The attitude to bodies is complicated and greed is often said to be the cause of being overweight.




Ideology shifts the blame away from the very addictions which which often result from the marketing practices of many junk food brands.




The 1980's saw celebrations of extreme wealth and justifications of corporate greed - at the time it was called growth and seen as virtuous. The word Yuppie was used to describe these young urban professionals.



This kind of wealth is hardly ever represented as directly related to the labour of those who mostly produce the wealth on display - working people.

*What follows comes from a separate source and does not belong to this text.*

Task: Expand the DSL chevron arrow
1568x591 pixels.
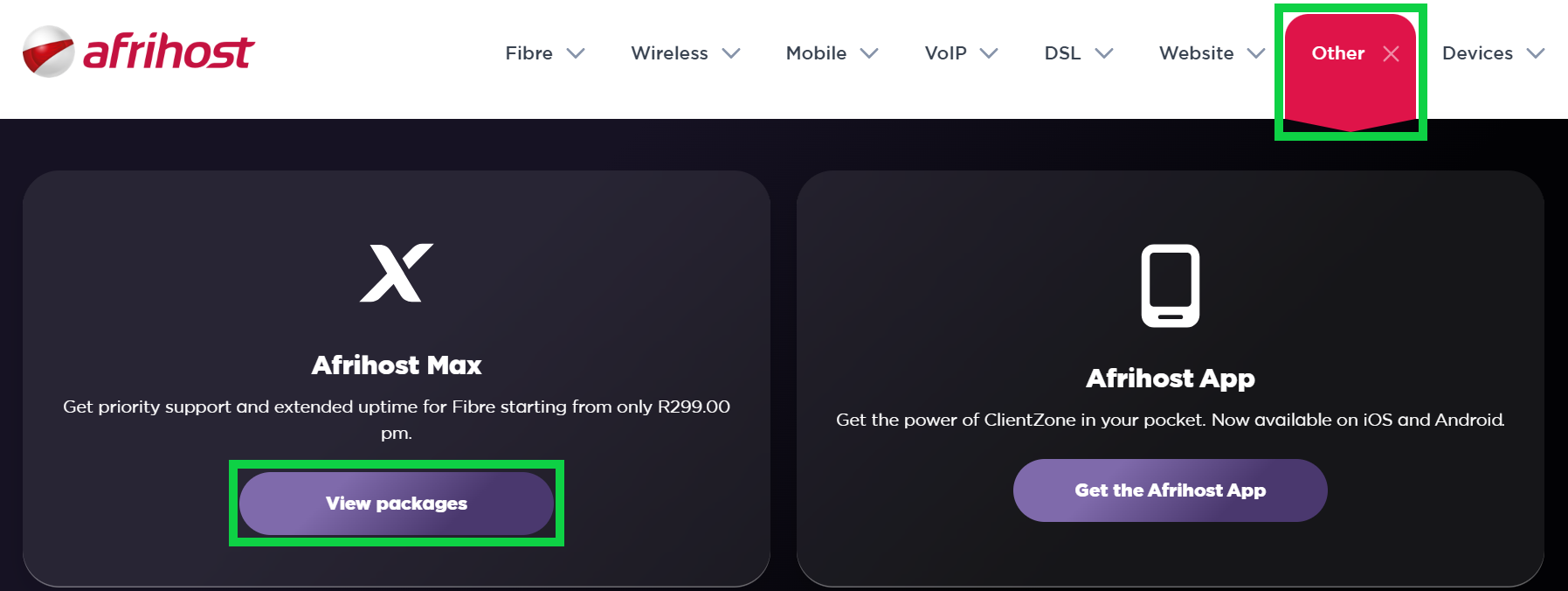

In 2005 two moral panics surfaced which clearly involved class differences. Young people known as Chavs and Hoodies were accused in the media of anti social behaviour. Much of the media attack was conducted through a fascination with dress and other codes of appearance.
The website Popbitch.com circulates many of these abusive terms.

Task 2: 
Look at media images of stars, royalty and other outwardly wealthy people. Describe how huge wealth is signified visually in terms of body size and dress. Compare the representations to the large stomached, top hatted characters of the C19th.

200 words - orange books.

Task 3 Homework:
Moving on to ideological points, how often is extreme wealth discussed in relation to inequalty? View this article and then identify and discuss three media texts which can be said to illustrate the growing class divide.

200 words - orange books or blogs

http://www.bbc.co.uk/news/business-29641109



Marxism understands class as the antagonistic social formations created and perpetuated in the process of production, between owners of and workers within industry.